Work required: Copy out the records word for word, starting at the line that contains "How do I perform: Open" and continuing through the last line of the records, both ends included.
——
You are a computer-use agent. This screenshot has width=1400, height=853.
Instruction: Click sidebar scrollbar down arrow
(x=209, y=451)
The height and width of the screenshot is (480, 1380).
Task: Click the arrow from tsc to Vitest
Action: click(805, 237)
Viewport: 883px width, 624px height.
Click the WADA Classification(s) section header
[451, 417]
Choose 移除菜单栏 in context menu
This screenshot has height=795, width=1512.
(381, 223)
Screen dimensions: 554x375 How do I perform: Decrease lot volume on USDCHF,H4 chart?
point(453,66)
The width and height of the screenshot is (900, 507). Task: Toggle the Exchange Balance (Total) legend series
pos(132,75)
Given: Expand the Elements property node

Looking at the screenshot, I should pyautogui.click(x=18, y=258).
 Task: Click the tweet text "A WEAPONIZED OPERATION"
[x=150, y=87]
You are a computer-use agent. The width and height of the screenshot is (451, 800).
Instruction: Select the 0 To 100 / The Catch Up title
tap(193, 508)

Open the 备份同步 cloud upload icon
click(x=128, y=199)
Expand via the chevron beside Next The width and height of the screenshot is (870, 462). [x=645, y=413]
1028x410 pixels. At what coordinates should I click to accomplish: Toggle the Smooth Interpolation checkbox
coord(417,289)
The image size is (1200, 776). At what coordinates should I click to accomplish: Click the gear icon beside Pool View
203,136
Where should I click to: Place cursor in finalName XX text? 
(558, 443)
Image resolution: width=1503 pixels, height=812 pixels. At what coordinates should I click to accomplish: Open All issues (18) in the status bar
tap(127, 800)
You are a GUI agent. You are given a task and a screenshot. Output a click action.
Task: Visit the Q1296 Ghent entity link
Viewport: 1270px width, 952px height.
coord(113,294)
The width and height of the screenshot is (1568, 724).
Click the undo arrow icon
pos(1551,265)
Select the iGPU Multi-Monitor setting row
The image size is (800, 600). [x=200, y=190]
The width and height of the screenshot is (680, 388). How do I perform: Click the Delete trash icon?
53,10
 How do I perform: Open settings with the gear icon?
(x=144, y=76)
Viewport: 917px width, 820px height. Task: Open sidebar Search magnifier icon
——
Completed task:
 How do I perform: Open settings with the gear icon?
(x=144, y=76)
Viewport: 917px width, 820px height. Task: Open sidebar Search magnifier icon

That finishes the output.